Die gesetzlichen Rahmenbedingungen schützen die Patienten vor ungeeigneten oder sogar gefährlichen Produkten. Doch ist kaum ein Markt so reguliert wie der deutsche, an dem Zulassungszeiten von bis zu 15 Jahren keine Ausnahme sind. Die Expertinnen und Experten der acatech Projektgruppe sehen darin nach wie vor die größte Hürde. „Gute Medizintechnik sollte nicht scheitern, weil die Zulassungsphase zu lang dauert oder die Forschung nicht finanzierbar ist“, sagte Projektleiter Olaf Dössel. „Die Rahmenbedingungen für Forschung müssen verbessert werden. Ärzte an Universitätsklinken sollten dafür vermehrt auf Zeit freigestellt werden können. Als Anreiz müssen auch Patente und Innovationen bei der leistungsorientierten Mittelvergabe berücksichtigt werden. Die Prüfung für die Zulassung und Erstattung sollte durchaus weiterhin kritisch und streng sein, aber sie muss schneller gehen und transparent und planbar sein.“
Die Projektgruppe konstatiert Fortschritte, bekräftigt aber einige der schon bereits 2007 ausgesprochenen Empfehlungen und formuliert weitere, die zu einem günstigeren Innovationsklima in der Medizintechnik führen:
- Eine verbesserte Transparenz und an Medizinprodukte angepasste Kriterien bei der Nutzenbewertung durch das Institut für Qualität und Wirtschaftlichkeit im Gesundheitswesen (IQWiG),
- eine verbesserte Harmonisierung bei der Konformitätsprüfung von Medizinprodukten durch Benannte Stellen in Europa,
- das Auflegen eines Innovationsfonds zur angemessenen und fairen Beteiligung aller von einer Innovation profitierenden Unternehmen nach § 137e SGB V,
- die Einrichtung einer „Querschnittsaktivität Gesundheitstechnologien“ begleitend zu den „Deutschen Zentren für Gesundheitsforschung (DZG)“,
- eine Aufstockung des Budgets, welches die Ministerien (BMBF, BMG, BMWi) insgesamt für Medizintechnik allozieren, insbesondere eine substanzielle Aufstockung des Budgets der DFG für die Finanzierung der medizintechnischen und medizinphysikalischen Forschung an den Universitäten,
- eine verstärkte Förderung von (An-)Instituten für Medizintechnik an den medizinischen Fakultäten und Universitätskliniken,
- eine verstärkte Freistellung auf Zeit von forschenden Ärzten an Universitätskliniken sowie
- die Berücksichtigung von Patenten und Innovationen bei der leistungsorientierten Mittelvergabe (LOM) an Universitäten und insbesondere an Universitätskliniken.

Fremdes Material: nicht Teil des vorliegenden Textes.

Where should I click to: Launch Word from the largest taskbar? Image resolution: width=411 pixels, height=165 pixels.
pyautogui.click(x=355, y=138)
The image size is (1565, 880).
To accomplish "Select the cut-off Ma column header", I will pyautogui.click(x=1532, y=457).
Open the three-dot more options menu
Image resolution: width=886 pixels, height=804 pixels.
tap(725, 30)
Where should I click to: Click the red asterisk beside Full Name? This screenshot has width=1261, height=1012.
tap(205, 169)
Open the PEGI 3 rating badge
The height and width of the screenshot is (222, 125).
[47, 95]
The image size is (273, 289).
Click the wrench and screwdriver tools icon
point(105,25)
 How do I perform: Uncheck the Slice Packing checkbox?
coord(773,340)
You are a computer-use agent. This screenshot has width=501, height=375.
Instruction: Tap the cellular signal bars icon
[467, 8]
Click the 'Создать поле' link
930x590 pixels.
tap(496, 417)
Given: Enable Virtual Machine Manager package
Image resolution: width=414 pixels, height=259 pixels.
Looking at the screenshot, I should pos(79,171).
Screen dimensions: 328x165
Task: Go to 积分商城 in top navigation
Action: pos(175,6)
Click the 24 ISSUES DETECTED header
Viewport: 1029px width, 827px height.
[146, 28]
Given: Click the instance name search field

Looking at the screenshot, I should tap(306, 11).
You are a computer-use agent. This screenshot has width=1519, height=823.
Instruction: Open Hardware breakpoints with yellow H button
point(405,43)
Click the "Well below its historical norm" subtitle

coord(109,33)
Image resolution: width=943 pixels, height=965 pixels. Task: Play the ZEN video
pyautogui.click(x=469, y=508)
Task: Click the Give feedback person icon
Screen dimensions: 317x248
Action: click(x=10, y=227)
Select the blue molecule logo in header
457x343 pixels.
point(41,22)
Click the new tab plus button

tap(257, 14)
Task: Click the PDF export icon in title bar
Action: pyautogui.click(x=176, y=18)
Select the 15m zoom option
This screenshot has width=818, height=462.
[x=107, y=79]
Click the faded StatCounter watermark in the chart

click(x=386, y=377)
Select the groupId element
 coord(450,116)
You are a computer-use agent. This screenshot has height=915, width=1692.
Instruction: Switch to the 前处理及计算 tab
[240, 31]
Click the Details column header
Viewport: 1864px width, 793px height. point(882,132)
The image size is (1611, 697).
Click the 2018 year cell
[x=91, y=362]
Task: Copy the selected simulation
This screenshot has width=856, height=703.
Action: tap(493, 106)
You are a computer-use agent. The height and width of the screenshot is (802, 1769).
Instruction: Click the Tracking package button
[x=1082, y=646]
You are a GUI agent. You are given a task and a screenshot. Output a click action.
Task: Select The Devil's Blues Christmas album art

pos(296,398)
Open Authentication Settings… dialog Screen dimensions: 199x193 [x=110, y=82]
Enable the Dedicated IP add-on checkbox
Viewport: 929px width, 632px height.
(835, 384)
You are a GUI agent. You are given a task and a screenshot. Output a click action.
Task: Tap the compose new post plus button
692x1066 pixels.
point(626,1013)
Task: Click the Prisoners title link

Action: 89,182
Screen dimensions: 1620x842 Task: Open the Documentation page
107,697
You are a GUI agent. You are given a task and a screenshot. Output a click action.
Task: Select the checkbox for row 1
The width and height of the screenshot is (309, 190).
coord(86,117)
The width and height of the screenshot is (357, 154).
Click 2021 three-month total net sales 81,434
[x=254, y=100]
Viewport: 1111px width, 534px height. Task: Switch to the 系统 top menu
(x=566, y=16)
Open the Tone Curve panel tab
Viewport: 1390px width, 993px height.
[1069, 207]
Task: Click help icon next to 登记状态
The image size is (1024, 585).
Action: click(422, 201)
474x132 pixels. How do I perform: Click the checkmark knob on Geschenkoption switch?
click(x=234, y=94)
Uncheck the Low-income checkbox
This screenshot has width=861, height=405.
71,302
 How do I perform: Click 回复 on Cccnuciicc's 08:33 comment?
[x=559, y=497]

Die Grundlage der neuen Empfehlungen sind neben der 2007 erschienenen acatech POSITION auch die Ergebnisse eines Workshops im April 2013 mit dem damaligen Bundesgesundheitsminister Daniel Bahr. Der Minister diskutierte mit den Teilnehmern aus Wissenschaft, Gesundheitswesen und Industrie Verbesserungsmöglichkeiten im medizintechnischen Innovationsprozess.